Cassata
Cassata consists of a round sponge cake moistened with fruit juices or liqueur and layered with ricotta cheese and candied fruit, a filling also used with cannoli. Cassata has a shell of marzipan, pink and green colored icing, and decorative designs. Cassata may also refer to a Neapolitan ice cream containing candied or dried fruit and nuts.

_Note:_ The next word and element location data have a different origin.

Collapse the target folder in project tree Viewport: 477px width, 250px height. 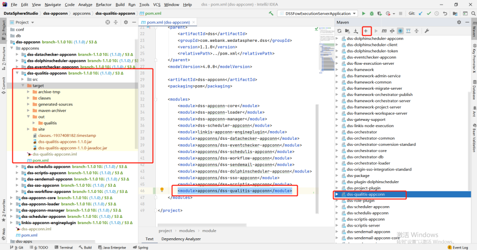point(23,86)
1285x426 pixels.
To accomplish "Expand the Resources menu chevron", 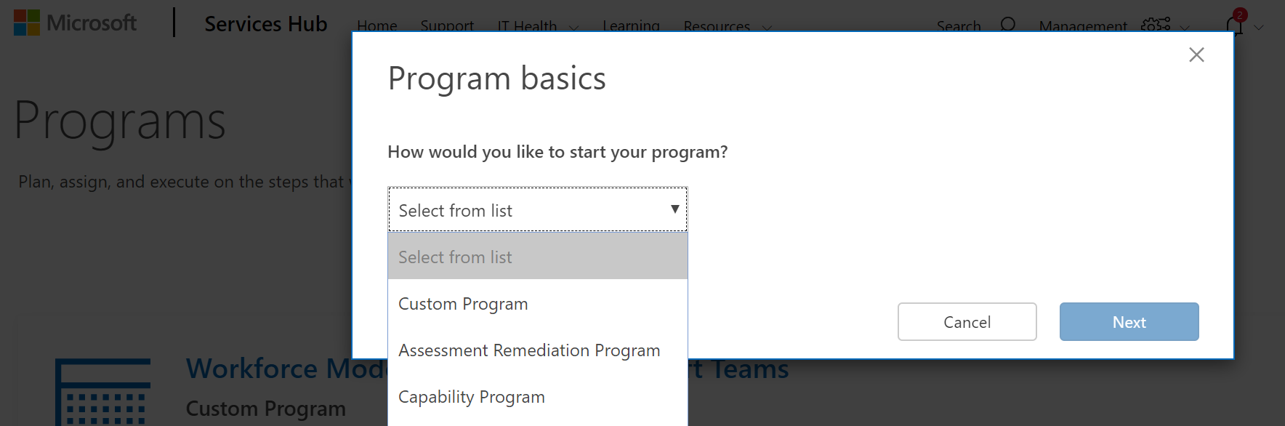I will click(x=767, y=28).
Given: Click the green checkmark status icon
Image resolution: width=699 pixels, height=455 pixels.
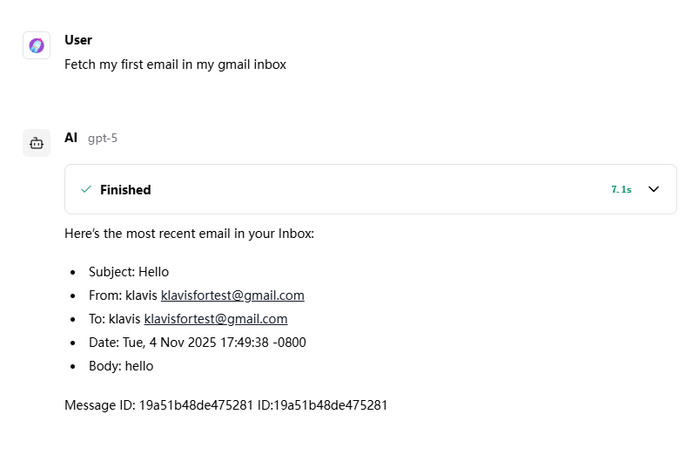Looking at the screenshot, I should (x=86, y=189).
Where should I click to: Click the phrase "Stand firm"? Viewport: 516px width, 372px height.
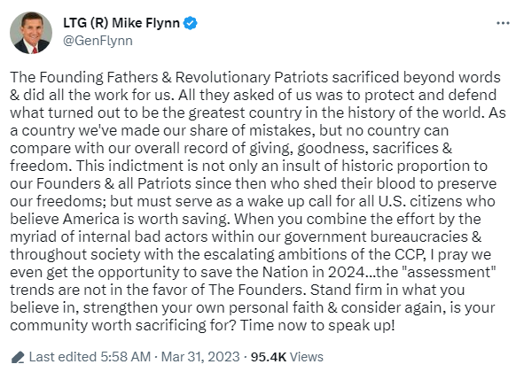(x=350, y=291)
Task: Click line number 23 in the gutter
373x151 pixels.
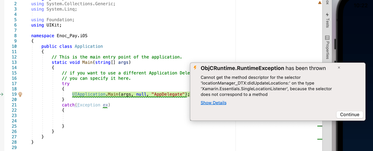Action: [14, 115]
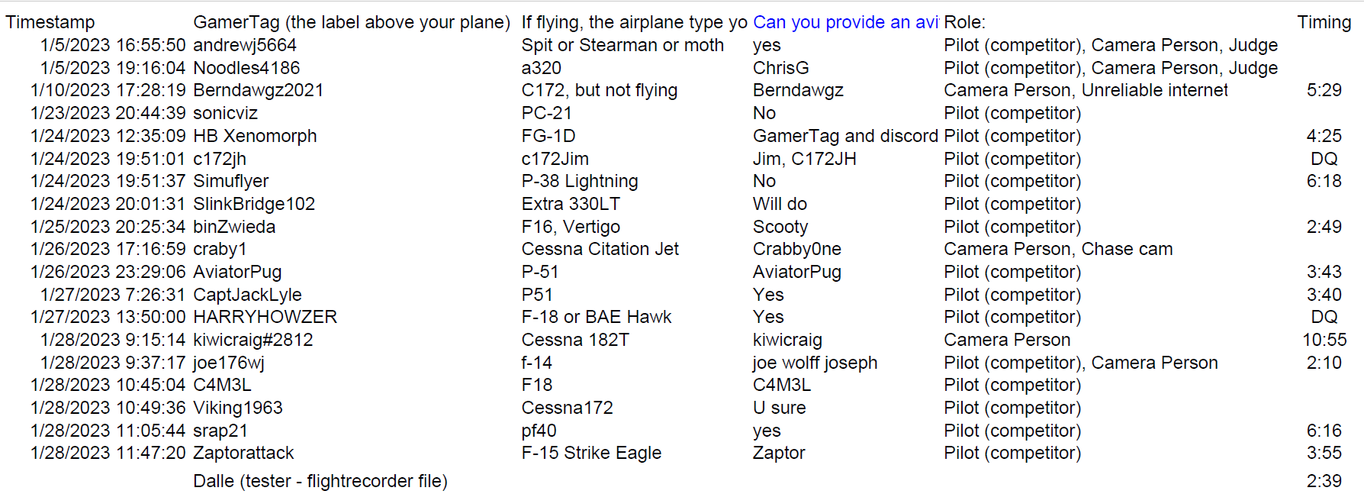Select the HB Xenomorph gamertag cell
This screenshot has height=494, width=1364.
pos(255,136)
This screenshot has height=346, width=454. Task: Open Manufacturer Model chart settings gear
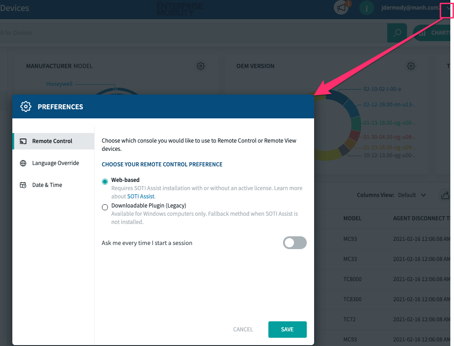(x=201, y=66)
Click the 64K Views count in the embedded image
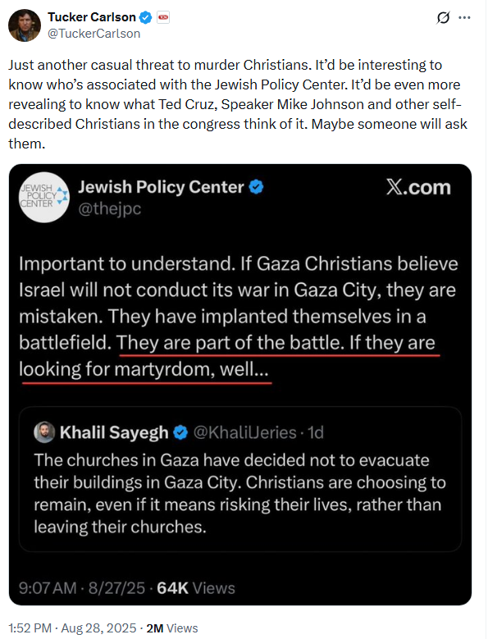 196,588
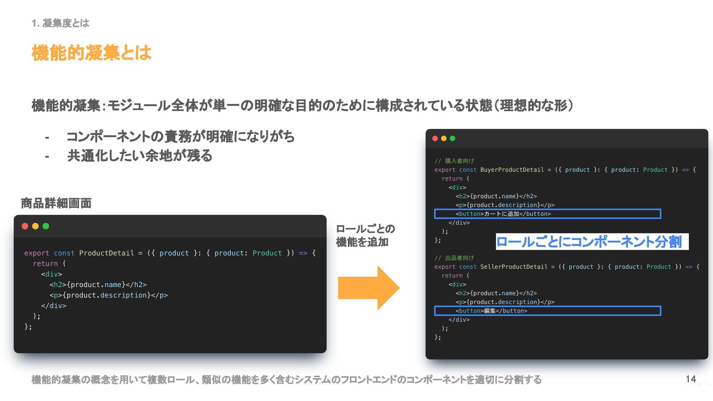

Arguably Sicily’s most famous dessert. It is believed that cassata originated as a simple sugar, egg, and ricotta cheesecake while its name is thought to have been derived from the Arabic word qas’ah, which refers to the bowl used to make the cake. Some say its name derives from the Arabic word qas’at—a cake pan—and others from the Latin term for cheese, caseus. But what could actually have happened is that Arabs brought sugar-producing mills to the south of Italy and this, combined with local baking traditions and a love for dairy, gave origin to a sugary cake filled with cheese. Regardless of the origin of the name or its inventor, cassata is a celebratory cake associated with Easter, and bakeries in Italian neighborhoods around the world all have a different take on it.
This is traditionally a winter and spring specialty, and it is most often served around Easter. It’s usually chilled for 3 hours before serving. By the 14th century, cassata had become a dessert of the aristocracy, and even today, few people outside of the culinary world are brave enough to prepare this elaborate delicacy at home.